Pierfranco Pellizzetti

Confesso di aver riflettuto a lungo prima di inviare questo testo al nostro sito e di continuare a chiedermi se mi conviene farlo. Ma tant’è…

Lo faccio perché nell’interminabile querelle di commenti scatenati dal video di Beppe Grillo sul processo per stupro a carico di suo figlio Ciro, tra ciniche strumentalizzazioni e solidarietà cortigiane, non ho potuto leggere quello che mi sembrava giusto e opportuno scrivere.

Premetto che nelle regionali del 2015 – anticamera del successivo, clamoroso, successo alle elezioni politiche del 2018 – avevo deciso di sostenere i Cinquestelle. Dopo di che iniziai a collaborare professionalmente con il gruppo degli eletti liguri. Collaborazione che venne bruscamente troncata quando pubblicai un post in questo blog, in cui definivo il loro garante e guru massimo Grillo “un omofobo, xenofobo, sessista/maschilista”. Fui richiesto di ritrattare pubblicamente tale giudizio e – mi si dice – i muri di Regione Liguria vibrano ancora dei diapason del mio colloquio con l’allora capogruppo Alice Salvatore, che pretendeva prendessi atto che in futuro sarebbero state intitolate piazze e strade in onore di Beppe Grillo; e io le rispondevo che era una fanatizzata.

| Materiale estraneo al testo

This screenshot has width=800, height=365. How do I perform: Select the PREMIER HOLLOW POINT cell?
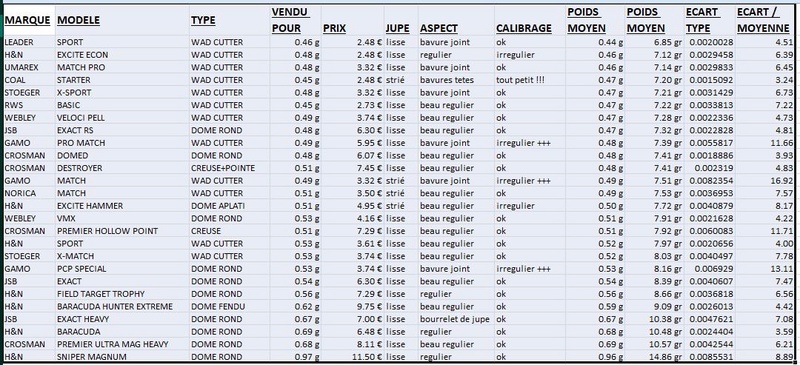tap(122, 231)
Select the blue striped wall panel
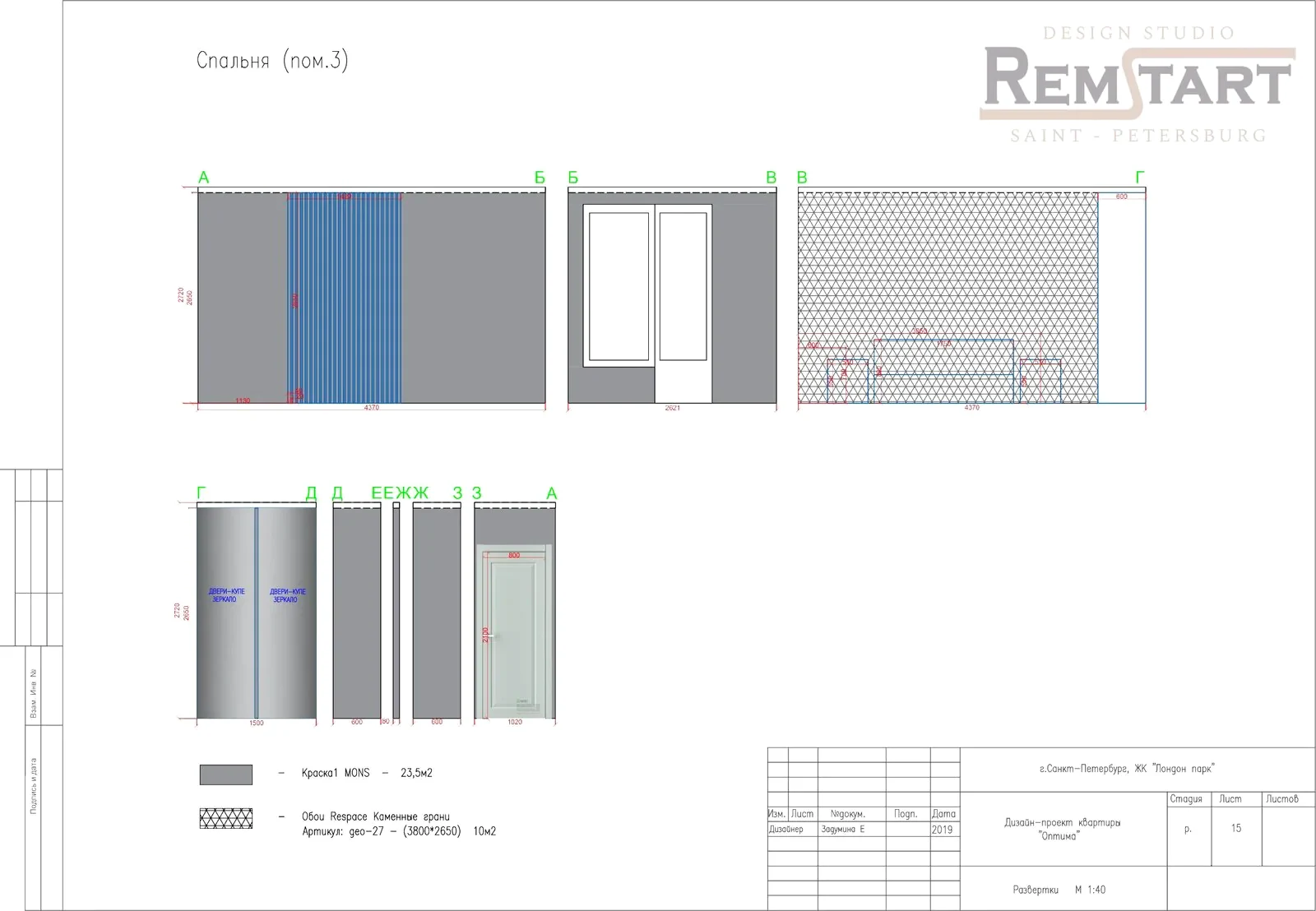The image size is (1316, 911). 344,298
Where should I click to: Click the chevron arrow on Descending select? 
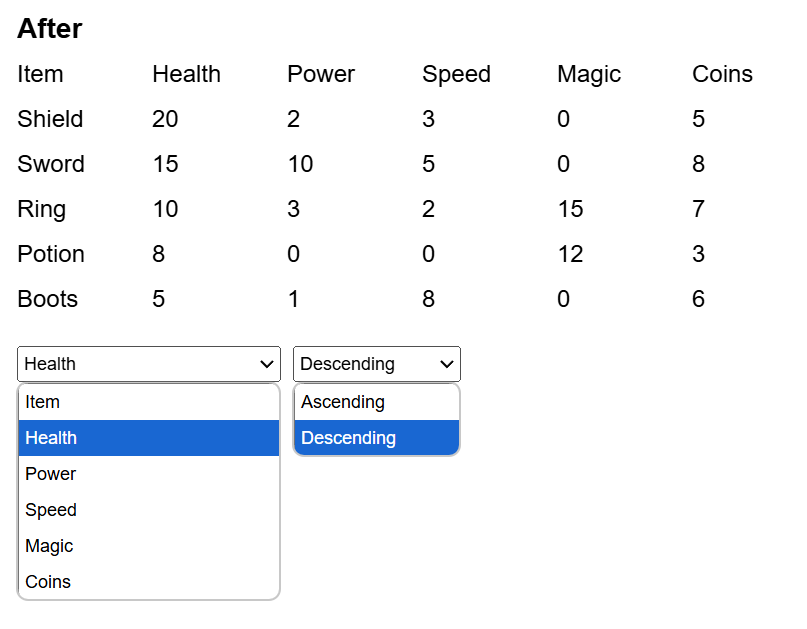click(x=447, y=364)
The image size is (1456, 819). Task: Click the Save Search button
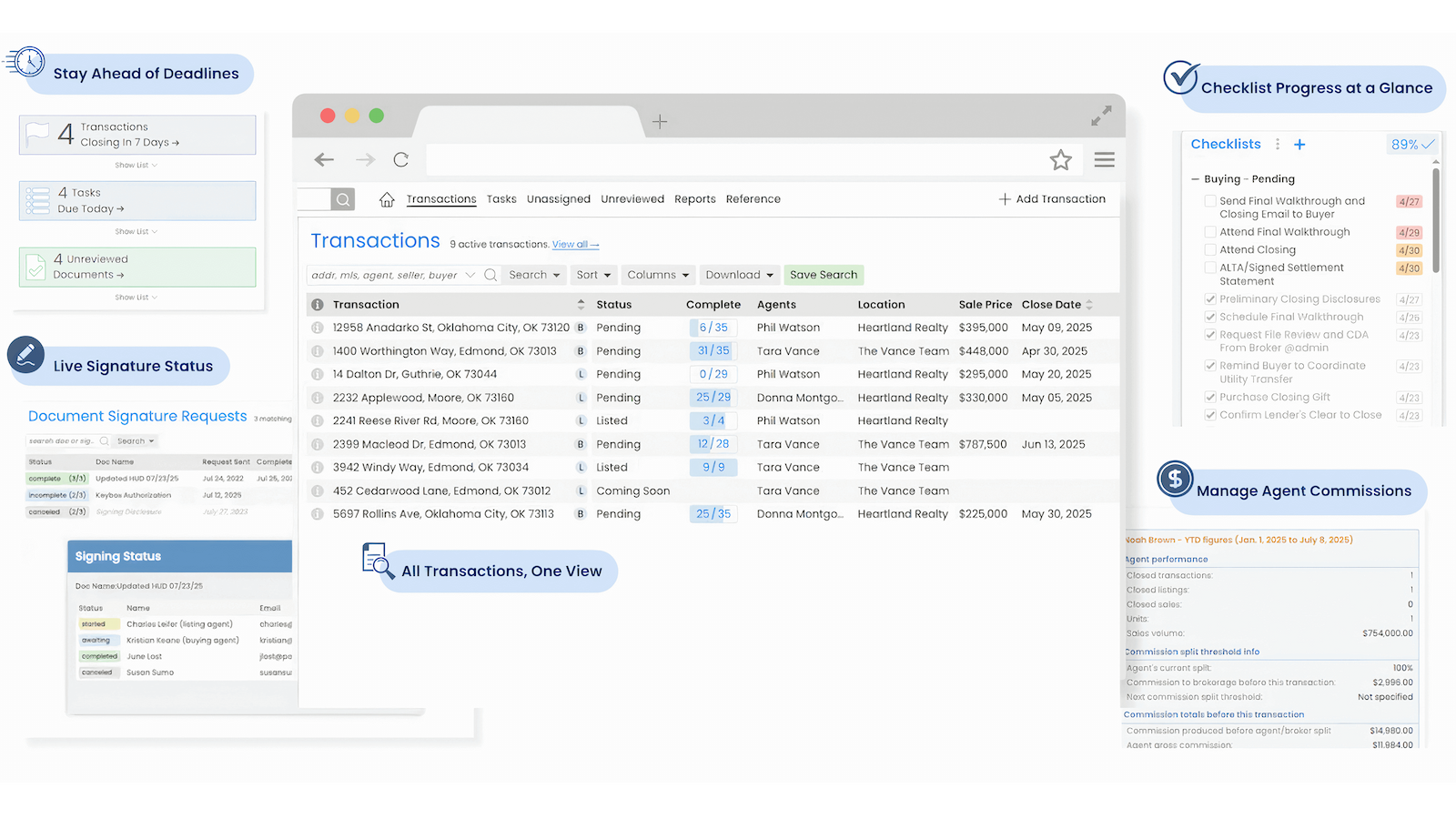(824, 275)
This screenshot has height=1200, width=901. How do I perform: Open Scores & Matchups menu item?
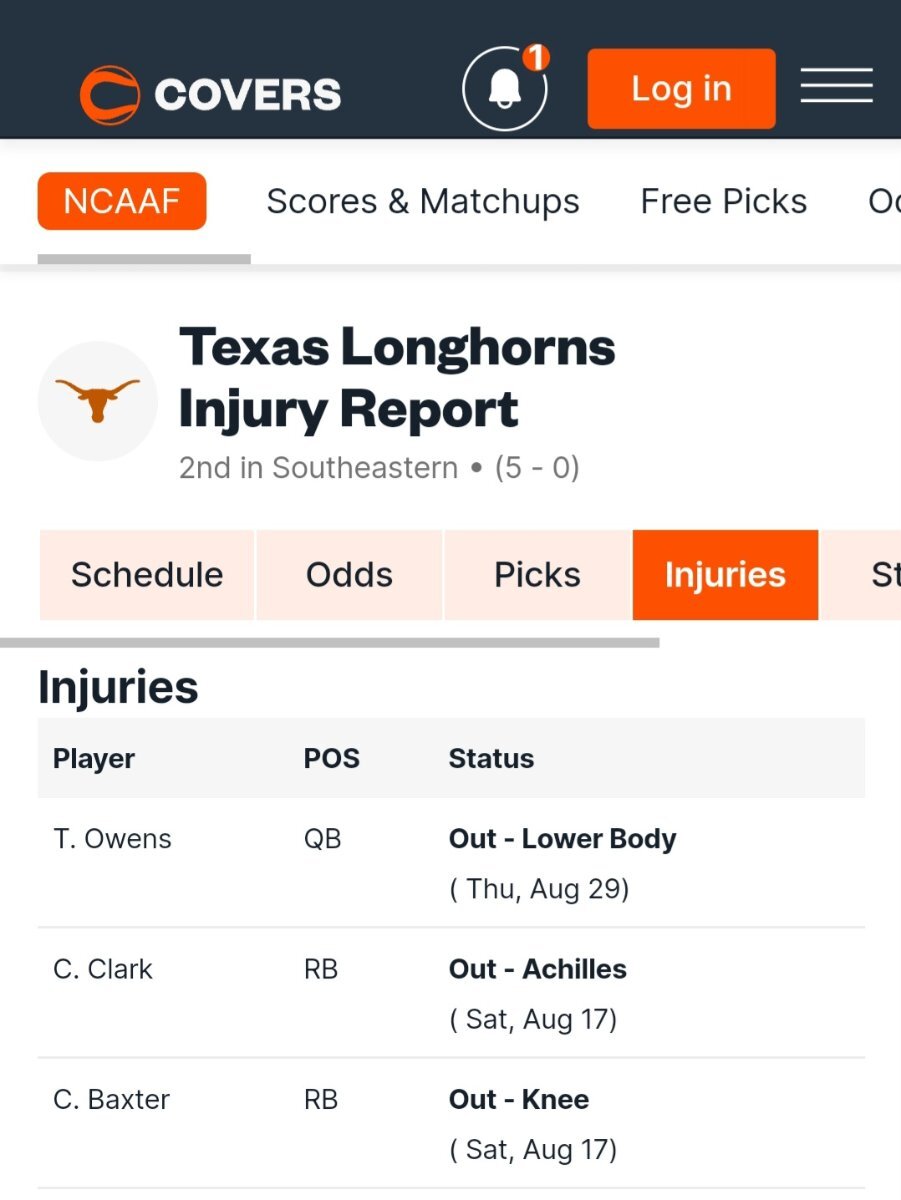coord(423,201)
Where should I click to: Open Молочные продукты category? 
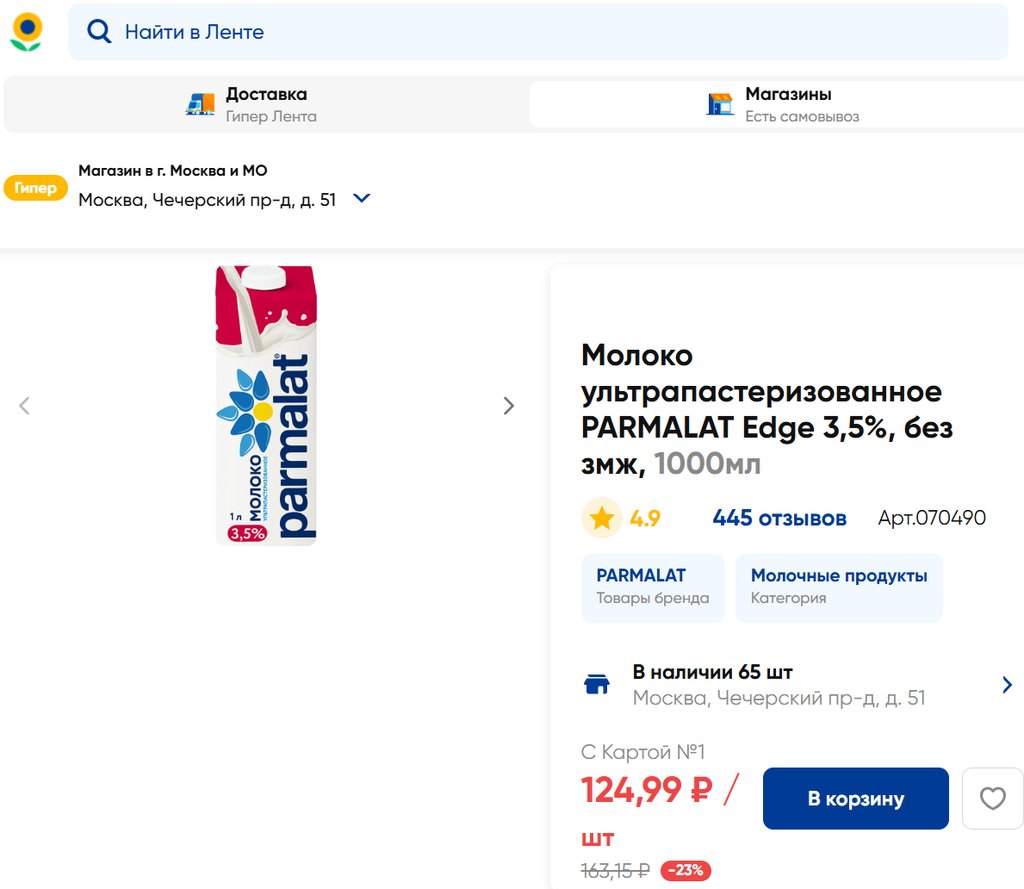tap(838, 588)
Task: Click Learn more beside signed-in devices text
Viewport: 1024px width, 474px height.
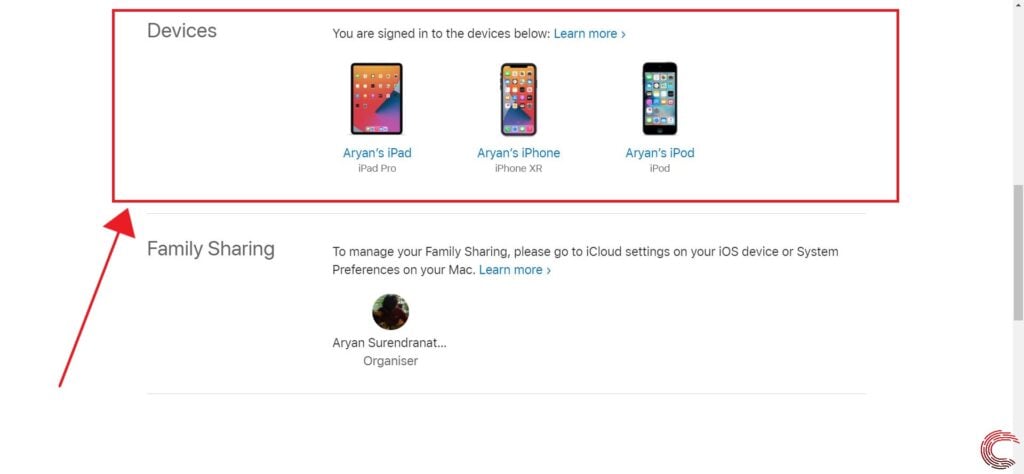Action: (585, 33)
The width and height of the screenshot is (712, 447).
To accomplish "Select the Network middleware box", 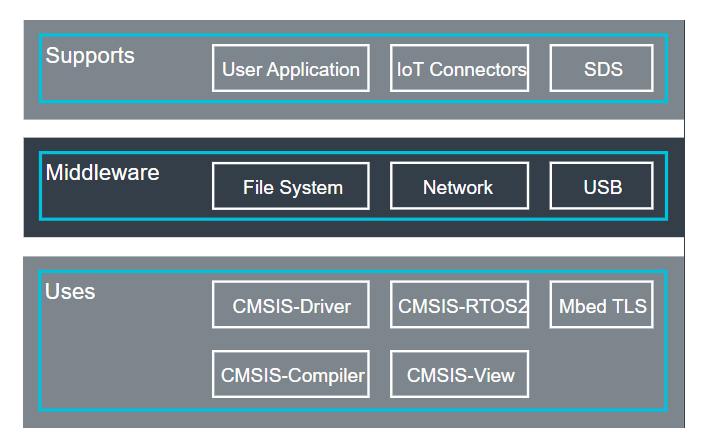I will [460, 187].
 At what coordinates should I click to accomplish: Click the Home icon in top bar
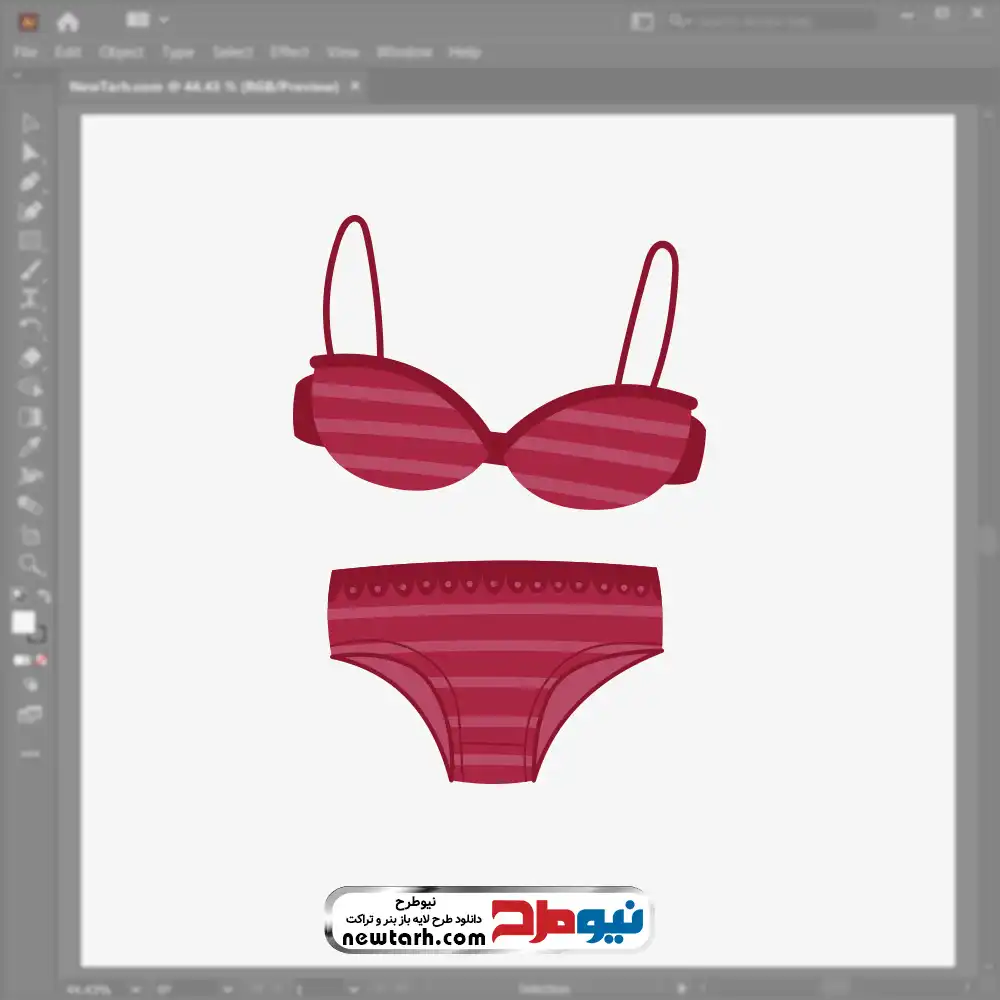coord(67,21)
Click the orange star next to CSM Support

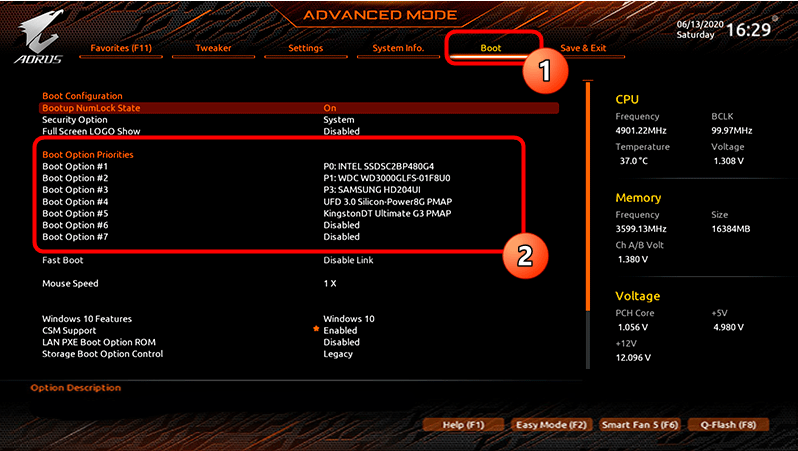tap(316, 329)
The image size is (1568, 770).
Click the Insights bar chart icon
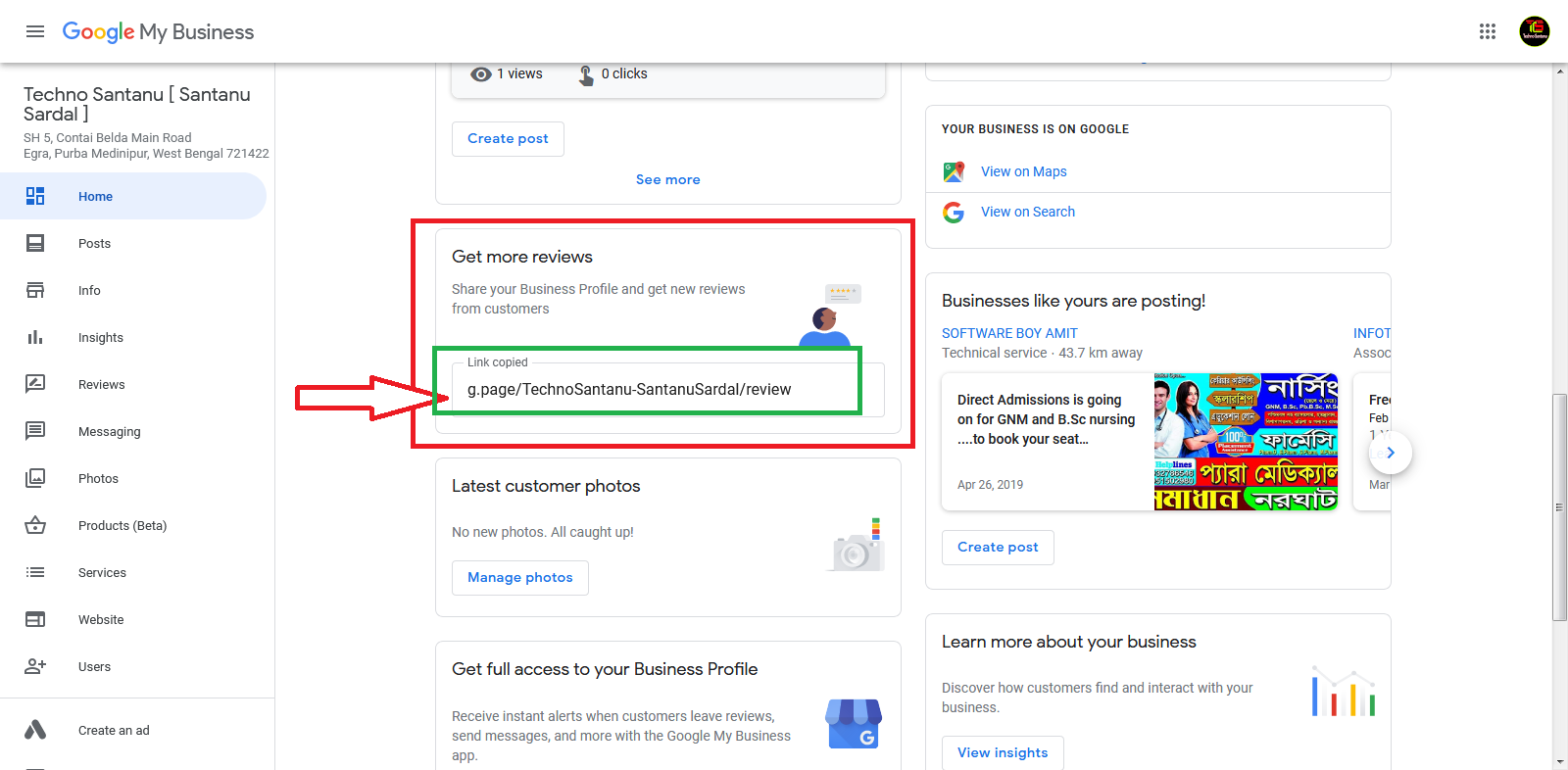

Visto che non le ho più parlato, non so cosa pensi oggi quella giovane militante che ha ballato una sola stagione, per poi correre un’avventura ingloriosa nelle regionali del 2020, come secessionista del Movimento; a cavallo di una lista da zerovirgola (0,89%) e dal nome involontariamente derisorio: “il Buonsenso”.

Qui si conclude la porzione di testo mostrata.